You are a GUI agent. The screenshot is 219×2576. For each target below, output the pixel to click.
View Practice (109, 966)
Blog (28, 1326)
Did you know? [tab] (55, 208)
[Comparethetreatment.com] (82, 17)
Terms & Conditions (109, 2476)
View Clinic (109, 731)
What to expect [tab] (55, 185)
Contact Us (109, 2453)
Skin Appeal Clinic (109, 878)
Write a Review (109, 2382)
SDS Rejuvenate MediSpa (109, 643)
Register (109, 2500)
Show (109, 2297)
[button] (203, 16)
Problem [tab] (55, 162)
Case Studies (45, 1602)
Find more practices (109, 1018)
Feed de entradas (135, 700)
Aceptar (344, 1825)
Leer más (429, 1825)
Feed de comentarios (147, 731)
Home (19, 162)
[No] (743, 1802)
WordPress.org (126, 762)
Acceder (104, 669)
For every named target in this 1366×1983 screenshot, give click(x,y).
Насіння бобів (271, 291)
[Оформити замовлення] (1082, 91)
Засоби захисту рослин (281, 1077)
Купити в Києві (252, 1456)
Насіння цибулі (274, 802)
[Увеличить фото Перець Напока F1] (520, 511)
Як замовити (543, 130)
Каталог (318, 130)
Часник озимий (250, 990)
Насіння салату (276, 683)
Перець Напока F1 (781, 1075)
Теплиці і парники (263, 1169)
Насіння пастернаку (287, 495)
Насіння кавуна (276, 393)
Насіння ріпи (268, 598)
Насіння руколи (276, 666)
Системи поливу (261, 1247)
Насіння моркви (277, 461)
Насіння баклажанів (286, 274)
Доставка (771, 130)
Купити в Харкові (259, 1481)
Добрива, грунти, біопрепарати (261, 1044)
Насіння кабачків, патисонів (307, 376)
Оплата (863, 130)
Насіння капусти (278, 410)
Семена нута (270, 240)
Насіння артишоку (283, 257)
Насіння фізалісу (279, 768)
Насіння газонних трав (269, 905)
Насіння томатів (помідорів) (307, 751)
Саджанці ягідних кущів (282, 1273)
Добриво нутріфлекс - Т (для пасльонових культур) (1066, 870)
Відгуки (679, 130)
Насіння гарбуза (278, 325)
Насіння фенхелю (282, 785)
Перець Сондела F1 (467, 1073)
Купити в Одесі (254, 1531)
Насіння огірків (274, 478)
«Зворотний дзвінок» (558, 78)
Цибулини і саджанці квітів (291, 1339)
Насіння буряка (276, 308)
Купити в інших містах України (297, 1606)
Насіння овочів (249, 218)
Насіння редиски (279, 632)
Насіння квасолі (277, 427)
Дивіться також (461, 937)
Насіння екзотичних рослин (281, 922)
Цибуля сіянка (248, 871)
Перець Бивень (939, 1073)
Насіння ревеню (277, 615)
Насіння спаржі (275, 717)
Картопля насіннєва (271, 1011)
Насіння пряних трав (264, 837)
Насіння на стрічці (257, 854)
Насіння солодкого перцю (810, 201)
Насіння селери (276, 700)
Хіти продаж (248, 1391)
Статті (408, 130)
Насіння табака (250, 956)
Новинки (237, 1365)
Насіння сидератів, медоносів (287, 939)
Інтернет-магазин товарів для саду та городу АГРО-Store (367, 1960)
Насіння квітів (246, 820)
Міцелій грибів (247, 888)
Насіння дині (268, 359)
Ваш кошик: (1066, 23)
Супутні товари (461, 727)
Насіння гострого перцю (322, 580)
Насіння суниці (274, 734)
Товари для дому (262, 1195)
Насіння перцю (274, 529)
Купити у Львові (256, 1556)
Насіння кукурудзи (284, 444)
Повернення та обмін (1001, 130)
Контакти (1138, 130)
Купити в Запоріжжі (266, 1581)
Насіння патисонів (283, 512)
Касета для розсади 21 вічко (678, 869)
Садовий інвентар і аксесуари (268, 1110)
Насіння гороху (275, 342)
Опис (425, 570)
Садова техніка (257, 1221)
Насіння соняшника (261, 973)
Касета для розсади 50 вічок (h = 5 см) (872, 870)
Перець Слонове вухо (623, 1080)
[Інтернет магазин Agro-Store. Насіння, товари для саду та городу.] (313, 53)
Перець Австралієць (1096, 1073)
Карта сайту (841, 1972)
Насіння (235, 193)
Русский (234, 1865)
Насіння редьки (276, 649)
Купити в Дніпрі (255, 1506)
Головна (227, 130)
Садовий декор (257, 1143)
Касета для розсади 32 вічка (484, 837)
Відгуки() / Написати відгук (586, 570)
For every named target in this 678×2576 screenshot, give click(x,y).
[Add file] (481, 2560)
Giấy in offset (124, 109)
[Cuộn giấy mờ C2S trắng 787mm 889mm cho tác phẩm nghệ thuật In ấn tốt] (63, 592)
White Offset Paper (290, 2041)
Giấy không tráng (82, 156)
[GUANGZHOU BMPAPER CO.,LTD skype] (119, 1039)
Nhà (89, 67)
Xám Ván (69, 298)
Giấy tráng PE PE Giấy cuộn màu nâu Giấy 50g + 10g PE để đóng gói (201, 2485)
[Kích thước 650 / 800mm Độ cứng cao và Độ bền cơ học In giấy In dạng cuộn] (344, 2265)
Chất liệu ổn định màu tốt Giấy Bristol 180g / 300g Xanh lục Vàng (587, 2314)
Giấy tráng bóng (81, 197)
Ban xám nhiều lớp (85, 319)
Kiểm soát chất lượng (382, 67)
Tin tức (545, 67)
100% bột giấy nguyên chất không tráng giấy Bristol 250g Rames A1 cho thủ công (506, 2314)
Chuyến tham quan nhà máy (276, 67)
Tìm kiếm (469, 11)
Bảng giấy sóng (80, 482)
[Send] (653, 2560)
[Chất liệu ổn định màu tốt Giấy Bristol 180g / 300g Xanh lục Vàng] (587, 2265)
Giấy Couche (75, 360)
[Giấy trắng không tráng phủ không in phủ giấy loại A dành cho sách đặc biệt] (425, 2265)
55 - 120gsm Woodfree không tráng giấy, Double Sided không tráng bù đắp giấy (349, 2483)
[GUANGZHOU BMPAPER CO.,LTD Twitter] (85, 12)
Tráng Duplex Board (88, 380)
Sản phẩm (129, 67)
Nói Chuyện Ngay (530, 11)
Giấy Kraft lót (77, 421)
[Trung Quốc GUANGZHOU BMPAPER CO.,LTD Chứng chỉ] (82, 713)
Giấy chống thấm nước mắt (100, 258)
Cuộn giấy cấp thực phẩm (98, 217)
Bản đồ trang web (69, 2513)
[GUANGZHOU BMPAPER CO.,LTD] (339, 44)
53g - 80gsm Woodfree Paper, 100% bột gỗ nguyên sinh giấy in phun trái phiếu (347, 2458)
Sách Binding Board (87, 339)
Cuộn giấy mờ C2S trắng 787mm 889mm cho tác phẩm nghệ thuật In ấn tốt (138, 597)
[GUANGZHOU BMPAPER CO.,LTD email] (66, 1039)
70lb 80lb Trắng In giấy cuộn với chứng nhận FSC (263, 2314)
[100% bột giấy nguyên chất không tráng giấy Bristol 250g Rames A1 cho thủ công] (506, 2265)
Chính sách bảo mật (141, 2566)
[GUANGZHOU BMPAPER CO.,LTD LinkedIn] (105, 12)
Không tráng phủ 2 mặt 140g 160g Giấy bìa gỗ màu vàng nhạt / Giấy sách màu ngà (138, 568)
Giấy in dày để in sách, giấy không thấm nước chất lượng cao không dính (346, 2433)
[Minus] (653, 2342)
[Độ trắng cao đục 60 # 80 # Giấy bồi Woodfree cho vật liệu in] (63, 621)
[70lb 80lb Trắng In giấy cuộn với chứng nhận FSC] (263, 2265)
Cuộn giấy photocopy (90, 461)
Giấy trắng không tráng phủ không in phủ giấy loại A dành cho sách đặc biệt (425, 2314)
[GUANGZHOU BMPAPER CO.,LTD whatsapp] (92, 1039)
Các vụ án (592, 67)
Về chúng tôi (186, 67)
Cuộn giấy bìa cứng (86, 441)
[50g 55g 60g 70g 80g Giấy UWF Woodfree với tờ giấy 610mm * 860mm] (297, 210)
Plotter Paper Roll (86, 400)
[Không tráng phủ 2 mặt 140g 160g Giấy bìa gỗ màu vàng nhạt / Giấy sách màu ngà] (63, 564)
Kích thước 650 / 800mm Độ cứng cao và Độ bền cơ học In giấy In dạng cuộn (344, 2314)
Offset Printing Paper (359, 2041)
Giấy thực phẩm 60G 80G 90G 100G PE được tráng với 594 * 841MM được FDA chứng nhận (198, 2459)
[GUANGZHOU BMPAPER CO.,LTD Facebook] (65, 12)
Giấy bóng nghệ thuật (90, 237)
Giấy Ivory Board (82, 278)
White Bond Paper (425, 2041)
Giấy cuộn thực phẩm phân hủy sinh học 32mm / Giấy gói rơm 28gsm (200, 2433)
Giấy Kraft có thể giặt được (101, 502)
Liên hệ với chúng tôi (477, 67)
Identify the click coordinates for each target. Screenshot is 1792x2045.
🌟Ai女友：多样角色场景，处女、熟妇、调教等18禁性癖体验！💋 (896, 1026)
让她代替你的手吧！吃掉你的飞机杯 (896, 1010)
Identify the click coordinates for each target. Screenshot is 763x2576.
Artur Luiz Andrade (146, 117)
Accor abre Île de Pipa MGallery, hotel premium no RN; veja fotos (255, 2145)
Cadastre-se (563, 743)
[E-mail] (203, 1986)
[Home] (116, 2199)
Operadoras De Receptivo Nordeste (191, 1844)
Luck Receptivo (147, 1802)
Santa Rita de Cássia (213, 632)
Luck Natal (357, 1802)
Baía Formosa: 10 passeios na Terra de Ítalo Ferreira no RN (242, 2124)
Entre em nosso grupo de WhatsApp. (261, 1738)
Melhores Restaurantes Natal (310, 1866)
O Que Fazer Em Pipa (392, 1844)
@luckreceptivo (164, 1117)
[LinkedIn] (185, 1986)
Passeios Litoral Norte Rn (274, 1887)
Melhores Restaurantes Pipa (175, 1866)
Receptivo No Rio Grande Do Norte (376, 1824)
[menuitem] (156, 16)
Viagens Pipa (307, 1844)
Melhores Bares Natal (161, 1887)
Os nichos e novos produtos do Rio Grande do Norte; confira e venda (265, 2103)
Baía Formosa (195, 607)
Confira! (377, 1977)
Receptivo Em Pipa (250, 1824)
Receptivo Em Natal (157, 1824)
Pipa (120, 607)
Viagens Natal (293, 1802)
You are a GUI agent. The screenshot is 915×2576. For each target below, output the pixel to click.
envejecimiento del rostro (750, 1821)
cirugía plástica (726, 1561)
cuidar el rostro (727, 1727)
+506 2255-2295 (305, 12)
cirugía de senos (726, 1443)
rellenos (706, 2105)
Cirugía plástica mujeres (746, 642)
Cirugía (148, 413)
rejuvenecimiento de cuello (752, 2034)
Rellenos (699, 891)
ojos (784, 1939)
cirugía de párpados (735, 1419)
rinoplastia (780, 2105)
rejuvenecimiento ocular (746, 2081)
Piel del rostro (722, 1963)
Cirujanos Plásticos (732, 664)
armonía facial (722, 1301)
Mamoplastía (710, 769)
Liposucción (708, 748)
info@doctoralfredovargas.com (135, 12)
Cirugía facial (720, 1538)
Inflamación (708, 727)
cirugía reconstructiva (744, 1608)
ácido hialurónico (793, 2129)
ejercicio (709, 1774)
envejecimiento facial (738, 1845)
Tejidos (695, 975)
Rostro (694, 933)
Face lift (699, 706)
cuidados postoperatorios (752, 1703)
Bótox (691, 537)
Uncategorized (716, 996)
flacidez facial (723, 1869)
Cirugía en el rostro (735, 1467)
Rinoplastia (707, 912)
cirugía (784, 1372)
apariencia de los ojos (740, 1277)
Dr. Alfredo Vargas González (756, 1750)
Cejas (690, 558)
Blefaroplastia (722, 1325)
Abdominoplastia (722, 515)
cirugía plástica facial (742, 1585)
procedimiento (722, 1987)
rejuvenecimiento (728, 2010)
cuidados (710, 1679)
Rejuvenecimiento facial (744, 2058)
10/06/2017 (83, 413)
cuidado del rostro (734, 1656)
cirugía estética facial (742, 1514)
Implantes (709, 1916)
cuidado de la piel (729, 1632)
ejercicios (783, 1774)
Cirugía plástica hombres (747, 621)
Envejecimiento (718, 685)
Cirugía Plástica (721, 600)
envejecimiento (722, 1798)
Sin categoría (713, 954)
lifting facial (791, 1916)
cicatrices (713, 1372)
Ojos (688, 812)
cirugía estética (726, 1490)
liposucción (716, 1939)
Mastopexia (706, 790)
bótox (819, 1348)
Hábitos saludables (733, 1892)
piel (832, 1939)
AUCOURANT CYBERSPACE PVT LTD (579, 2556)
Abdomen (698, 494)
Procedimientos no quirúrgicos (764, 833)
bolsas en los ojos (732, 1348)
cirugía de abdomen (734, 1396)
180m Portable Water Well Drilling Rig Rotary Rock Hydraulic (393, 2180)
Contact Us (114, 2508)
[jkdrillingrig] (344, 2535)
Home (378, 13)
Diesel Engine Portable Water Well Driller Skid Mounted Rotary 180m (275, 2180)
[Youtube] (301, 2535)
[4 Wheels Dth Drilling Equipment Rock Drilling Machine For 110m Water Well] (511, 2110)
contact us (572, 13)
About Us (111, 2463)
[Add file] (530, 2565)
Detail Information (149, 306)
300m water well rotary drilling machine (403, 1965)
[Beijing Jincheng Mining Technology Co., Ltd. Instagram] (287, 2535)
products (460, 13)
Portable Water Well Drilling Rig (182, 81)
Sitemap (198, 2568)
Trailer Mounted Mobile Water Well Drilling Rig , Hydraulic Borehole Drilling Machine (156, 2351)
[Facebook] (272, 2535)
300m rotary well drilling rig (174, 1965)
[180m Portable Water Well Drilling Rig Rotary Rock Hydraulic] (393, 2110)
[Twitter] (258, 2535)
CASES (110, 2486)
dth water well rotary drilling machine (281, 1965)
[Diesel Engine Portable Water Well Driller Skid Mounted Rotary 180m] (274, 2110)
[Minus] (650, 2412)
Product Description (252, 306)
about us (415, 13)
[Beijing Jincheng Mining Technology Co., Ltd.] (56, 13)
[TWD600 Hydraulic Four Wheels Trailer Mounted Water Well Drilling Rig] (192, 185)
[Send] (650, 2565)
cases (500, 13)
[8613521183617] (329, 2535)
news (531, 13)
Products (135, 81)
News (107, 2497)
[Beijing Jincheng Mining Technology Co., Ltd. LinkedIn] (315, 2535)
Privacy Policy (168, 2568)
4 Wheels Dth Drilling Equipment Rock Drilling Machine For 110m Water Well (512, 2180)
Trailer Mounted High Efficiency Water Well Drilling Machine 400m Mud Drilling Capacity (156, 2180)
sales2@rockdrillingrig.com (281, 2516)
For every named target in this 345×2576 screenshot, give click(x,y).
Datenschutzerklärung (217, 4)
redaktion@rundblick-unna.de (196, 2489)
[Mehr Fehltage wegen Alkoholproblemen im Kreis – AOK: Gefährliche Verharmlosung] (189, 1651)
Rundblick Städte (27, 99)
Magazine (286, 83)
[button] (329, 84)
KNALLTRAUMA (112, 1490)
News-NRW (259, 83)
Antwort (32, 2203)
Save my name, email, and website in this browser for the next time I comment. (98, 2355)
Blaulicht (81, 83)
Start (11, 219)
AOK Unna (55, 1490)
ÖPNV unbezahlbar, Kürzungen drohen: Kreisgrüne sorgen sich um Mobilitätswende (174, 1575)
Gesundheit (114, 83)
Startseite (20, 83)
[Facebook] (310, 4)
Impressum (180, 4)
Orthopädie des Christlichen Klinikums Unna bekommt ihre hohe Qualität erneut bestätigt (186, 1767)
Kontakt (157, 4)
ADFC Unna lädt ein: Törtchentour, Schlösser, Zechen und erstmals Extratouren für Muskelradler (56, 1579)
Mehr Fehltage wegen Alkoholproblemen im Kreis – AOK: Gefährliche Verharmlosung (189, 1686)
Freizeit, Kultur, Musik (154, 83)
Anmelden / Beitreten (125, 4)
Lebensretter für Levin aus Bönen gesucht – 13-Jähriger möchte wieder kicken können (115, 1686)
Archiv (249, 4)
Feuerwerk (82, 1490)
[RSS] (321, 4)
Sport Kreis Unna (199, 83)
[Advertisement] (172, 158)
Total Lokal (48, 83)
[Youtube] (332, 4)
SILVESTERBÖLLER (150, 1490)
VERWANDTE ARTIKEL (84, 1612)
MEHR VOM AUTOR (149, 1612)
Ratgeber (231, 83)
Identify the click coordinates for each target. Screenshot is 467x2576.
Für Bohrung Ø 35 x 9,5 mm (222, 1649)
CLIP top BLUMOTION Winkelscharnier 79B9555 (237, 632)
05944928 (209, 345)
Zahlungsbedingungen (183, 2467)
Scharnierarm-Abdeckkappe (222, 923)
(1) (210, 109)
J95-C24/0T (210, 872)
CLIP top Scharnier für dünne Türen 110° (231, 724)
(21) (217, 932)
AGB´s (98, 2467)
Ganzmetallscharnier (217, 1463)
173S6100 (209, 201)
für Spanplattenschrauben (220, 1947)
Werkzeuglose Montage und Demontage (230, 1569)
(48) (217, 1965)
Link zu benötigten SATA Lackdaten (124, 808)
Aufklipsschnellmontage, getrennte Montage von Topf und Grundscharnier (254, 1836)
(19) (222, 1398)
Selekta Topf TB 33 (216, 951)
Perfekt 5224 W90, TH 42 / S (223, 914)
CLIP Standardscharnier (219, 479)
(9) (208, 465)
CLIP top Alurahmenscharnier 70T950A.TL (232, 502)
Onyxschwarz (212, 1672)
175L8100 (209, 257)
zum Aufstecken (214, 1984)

• [REQUIRED WORK] What you output must be the lines from the opening of the material above up to and including the line with "Case Studies (45, 1602)", reproduced exactly.

• [ANSWER FOR THE TASK]
You are a GUI agent. The screenshot is 219×2576. For each target below, output the pixel to click.
View Practice (109, 966)
Blog (28, 1326)
Did you know? [tab] (55, 208)
[Comparethetreatment.com] (82, 17)
Terms & Conditions (109, 2476)
View Clinic (109, 731)
What to expect [tab] (55, 185)
Contact Us (109, 2453)
Skin Appeal Clinic (109, 878)
Write a Review (109, 2382)
SDS Rejuvenate MediSpa (109, 643)
Register (109, 2500)
Show (109, 2297)
[button] (203, 16)
Problem [tab] (55, 162)
Case Studies (45, 1602)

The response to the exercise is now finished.